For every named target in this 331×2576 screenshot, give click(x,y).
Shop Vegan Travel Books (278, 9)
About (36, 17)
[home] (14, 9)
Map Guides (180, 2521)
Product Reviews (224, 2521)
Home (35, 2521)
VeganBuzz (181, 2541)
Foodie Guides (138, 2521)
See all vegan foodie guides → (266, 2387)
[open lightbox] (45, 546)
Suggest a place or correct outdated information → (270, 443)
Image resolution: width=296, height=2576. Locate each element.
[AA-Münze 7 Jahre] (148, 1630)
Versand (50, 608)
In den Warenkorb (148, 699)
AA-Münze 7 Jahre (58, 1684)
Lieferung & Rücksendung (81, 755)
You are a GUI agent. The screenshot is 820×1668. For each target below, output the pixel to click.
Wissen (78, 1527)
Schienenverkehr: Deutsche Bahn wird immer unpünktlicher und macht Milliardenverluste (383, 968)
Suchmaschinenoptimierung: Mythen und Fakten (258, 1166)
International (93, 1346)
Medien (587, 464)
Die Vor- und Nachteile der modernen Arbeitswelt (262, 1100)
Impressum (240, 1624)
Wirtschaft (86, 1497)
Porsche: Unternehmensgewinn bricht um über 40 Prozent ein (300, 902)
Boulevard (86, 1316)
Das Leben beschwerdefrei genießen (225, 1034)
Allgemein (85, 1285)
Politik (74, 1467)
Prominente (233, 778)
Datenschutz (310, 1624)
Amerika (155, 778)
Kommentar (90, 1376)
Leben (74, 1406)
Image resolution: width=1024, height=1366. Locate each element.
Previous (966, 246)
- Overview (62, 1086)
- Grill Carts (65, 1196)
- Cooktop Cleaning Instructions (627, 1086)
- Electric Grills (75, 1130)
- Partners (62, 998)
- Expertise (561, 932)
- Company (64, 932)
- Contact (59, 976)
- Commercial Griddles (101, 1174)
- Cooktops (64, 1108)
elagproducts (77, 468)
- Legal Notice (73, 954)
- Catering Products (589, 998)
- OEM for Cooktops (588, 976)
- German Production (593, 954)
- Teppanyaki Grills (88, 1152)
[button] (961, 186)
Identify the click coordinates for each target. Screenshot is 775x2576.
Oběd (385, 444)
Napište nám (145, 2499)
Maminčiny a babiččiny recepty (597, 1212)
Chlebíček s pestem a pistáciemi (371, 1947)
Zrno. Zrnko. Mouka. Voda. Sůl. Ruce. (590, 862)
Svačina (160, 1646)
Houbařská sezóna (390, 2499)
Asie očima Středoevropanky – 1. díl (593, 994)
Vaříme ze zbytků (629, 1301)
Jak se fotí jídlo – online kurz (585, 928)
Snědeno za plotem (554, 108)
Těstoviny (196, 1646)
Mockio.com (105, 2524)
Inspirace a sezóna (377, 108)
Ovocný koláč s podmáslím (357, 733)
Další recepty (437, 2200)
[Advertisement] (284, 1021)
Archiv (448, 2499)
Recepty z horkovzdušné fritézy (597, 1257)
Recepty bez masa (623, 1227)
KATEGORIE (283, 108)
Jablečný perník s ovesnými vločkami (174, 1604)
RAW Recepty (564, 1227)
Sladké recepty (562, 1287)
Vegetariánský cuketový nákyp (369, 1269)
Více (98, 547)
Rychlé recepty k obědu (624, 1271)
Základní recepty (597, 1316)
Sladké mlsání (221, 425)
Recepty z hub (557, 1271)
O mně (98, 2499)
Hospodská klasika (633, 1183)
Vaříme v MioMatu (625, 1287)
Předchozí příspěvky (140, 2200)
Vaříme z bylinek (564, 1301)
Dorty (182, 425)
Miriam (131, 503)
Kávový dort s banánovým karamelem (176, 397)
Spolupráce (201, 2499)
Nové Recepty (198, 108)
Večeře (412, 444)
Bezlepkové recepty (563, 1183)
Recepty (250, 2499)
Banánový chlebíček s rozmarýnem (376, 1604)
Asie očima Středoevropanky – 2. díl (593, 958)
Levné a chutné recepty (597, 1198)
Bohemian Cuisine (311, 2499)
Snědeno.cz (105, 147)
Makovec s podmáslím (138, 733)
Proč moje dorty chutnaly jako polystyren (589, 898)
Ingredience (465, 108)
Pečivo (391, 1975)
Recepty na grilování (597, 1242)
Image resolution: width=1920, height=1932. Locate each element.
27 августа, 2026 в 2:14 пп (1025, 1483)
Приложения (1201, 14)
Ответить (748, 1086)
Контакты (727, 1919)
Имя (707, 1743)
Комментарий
-------
I need each line from the listing where the word "podmáslím" occurs.

Ovocný koláč s podmáslím (357, 733)
Makovec s podmáslím (138, 733)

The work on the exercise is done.